Ecco uno dei suoi ultimi messaggi: “Amore mio, la febbre non passa, ora attendo di essere ricoverato a malattie infettive. Comunque stai tranquilla. È tutto ok. Finalmente mi cureranno”. Da quel momento in poi, però, è stata una discesa ». «Io non ci volevo credere, ero convinta che avrebbe superato la malattia - spiega ancora la compagna - perchè è sempre stato un tipo atletico che faceva anche attività subacquea. Ma poi, ora dopo ora, tra un messaggio e una chiamata, mi sono dovuta arrendere al fatto che un uomo in piena salute diventasse un numero delle statistiche in tempi di coronavirus.
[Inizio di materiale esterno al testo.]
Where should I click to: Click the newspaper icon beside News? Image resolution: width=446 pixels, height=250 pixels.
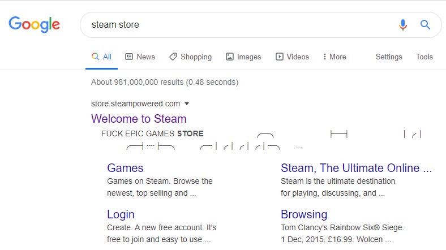pos(129,57)
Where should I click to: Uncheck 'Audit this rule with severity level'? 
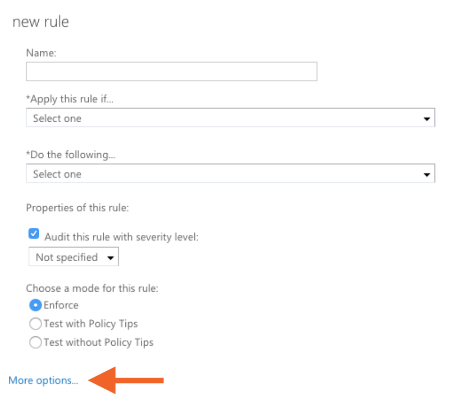click(34, 233)
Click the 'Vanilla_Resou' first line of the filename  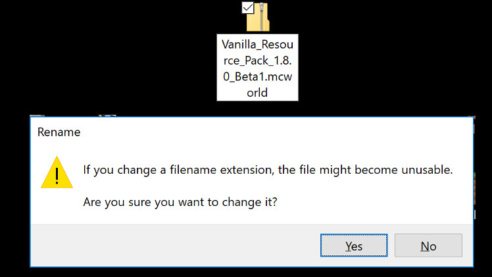[x=257, y=43]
Senza avere diritto, neppure, ad un ultimo bacio o a un ultimo abbraccio».
«Il 15, domenica scorsa - prosegue - lo hanno trasferito in terapia intensiva perchè non respirava più da sé, lo hanno intubato. Il 16 hanno cominciato a non funzionare più neppure i reni». «Mi ha scritto che era attaccato alla macchine e non poteva rispondere. Mi ha potuto mandare solo un breve messaggio. Il 17 ci hanno detto che solo un miracolo lo poteva salvare. Il 18, a mezzogiorno, ci hanno detto che si sarebbe trattato di poco tempo. E la sera se ne è andato».«Chissà - ho pensato - se il primo test fosse risultato positivo Michele si sarebbe potuto salvare. Ma non voglio giudicare nessuno, è andata così». «Ho cercato anche di venire in Italia ma non mi è stato permesso - continua- sperò di venire presto e di poter avere le sue ceneri. E di fare una cerimonia per salutarlo in modo degno come era lui, davvero un signore. Ora è un nulla e non è giusto che debba finire così».E conclude guardando le decine e decine di foto di lui che ha nella sua casa: «Spero che il suo esempio serva a far capire che questa malattia non deve essere sottovalutata».